Additionally, in the sixth year of treatment, 81.4% patients in the experimental arm required no phlebotomies compared with 60% of patients in the control arm (P = .005).
“This recent update to treatment guidelines by NCCN represents the community’s recognition of the value of ropeginterferon alfa-2b as a therapeutic option for all adults with PV, regardless of their treatment history,” Raymond Urbanski, MD, PhD, US head of Clinical Development and Medical Affairs, said. “Given its deep, durable control over the disease beyond the symptoms, we’re continuing to study ropeginterferon alfa-2b in PV, as well as other myeloproliferative neoplasms and hematologic malignancies.”
Ropeginterferon interferon alfa-2b is under continued study in patients with PV in the phase 3b ECLIPSE PV trial (NCT05481151).

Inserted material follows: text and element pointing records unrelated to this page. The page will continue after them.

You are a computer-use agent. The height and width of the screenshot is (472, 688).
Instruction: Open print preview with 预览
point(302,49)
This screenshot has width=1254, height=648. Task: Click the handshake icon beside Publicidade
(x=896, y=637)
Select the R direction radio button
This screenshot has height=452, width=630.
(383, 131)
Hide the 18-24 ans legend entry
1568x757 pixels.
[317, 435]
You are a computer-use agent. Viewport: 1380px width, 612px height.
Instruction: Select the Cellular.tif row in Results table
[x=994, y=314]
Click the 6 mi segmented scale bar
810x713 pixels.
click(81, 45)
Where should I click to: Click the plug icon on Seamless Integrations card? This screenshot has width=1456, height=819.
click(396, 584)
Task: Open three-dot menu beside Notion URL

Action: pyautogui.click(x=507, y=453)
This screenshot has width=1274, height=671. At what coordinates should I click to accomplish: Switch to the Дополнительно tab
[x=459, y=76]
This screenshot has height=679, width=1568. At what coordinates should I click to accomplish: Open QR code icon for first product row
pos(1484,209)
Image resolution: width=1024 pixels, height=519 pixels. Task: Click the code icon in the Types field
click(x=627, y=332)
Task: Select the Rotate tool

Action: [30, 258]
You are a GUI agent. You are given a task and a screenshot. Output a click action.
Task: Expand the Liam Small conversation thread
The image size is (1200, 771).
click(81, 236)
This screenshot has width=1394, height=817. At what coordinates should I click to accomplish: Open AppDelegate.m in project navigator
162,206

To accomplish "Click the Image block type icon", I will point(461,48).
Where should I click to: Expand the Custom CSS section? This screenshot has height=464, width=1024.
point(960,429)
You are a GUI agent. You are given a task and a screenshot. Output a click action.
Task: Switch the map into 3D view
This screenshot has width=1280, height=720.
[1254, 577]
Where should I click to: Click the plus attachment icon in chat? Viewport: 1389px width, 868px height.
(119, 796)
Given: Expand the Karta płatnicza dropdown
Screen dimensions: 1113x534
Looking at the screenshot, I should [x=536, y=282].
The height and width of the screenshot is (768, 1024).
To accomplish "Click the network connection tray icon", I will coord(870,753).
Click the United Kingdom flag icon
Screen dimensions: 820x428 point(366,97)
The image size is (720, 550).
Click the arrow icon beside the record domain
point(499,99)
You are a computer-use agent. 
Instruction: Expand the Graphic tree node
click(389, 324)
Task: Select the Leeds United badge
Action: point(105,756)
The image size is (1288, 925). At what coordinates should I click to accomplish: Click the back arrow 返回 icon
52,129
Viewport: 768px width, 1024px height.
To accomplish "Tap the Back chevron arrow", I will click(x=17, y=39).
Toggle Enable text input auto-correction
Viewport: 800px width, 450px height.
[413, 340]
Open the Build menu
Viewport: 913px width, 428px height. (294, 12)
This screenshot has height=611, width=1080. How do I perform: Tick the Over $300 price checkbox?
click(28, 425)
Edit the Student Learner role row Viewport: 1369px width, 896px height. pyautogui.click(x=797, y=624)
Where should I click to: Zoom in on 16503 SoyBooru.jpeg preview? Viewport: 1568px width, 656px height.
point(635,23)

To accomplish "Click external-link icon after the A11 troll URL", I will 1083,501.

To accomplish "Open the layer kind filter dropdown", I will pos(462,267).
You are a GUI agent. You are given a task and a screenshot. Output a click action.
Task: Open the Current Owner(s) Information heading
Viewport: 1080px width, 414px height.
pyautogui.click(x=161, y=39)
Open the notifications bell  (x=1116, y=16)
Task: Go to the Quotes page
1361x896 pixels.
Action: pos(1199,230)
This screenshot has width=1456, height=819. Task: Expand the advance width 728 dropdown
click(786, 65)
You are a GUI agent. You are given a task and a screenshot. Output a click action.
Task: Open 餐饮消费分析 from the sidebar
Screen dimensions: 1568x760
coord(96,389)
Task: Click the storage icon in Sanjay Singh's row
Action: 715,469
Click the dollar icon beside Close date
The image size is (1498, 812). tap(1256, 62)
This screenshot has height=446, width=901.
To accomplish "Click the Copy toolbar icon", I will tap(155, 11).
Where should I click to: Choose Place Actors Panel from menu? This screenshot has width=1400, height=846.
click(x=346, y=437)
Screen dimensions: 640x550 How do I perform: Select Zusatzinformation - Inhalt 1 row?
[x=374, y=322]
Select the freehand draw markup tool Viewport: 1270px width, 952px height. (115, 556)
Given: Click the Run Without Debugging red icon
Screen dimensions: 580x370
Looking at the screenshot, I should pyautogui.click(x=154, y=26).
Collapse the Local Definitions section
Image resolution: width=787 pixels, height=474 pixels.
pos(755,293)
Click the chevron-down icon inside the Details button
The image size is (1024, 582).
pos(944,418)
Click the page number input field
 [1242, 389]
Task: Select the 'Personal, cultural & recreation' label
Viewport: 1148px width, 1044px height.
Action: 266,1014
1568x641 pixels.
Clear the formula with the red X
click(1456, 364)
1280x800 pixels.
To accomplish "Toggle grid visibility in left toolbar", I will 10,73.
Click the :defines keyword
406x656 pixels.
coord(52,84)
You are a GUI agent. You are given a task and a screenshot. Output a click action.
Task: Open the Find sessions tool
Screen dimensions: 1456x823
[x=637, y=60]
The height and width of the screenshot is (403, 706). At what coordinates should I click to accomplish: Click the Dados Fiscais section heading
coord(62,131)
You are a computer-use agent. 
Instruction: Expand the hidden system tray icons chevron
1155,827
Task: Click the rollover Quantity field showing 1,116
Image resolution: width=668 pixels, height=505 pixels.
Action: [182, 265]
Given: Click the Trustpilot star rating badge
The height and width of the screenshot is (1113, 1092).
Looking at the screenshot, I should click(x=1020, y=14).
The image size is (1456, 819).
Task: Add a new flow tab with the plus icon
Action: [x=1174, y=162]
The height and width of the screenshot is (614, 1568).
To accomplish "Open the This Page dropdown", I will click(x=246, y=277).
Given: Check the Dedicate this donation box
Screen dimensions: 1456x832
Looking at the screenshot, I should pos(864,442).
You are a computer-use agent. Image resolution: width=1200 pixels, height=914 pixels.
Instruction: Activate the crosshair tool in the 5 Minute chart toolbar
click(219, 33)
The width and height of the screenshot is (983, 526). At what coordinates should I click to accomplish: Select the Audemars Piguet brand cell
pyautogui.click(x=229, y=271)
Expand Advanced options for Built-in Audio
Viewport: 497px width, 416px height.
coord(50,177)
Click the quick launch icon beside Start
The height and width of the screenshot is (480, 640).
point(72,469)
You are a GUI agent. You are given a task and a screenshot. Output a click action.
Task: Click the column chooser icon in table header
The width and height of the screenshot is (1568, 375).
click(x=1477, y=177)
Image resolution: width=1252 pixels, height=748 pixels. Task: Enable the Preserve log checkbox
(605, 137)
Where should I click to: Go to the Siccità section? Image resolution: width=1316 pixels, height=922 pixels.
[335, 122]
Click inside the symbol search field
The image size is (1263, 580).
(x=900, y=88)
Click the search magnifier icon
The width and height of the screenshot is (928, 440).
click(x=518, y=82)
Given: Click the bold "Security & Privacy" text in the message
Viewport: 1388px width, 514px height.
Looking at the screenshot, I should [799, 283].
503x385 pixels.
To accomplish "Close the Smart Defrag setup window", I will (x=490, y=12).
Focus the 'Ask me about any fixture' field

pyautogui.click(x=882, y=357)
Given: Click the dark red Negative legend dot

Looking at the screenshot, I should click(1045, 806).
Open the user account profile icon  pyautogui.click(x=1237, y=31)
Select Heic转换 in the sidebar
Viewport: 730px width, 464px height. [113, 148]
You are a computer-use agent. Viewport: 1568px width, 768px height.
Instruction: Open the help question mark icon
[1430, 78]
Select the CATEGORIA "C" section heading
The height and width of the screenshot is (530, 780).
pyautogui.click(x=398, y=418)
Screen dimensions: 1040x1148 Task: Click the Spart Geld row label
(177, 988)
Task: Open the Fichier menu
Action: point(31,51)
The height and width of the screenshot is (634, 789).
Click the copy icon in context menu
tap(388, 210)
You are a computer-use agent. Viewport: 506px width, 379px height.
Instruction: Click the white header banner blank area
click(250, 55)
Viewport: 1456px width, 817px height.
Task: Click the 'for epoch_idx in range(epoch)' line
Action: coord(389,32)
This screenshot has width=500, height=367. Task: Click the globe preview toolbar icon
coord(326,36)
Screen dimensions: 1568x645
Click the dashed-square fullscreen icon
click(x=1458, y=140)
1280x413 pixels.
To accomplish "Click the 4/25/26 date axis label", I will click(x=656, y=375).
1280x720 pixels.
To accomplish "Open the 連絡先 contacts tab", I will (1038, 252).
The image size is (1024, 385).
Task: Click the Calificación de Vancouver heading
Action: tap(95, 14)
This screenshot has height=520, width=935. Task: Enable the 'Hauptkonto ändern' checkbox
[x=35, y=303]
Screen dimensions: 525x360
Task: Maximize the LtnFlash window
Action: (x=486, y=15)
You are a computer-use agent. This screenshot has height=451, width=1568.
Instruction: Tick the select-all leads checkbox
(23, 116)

Eligible patients are being randomly assigned to an accelerated dosing schedule for ropeginterferon alfa-2b compared with the current labeled dosing for the agent.4 The primary end point of the study is the proportion of patients achieving a complete hematologic response at 24 weeks of treatment, defined as hematocrit below 45% for at least 3 months since last phlebotomy, platelets not exceeding 400 x 109/L, and leukocytes of 10 x 109/L or below.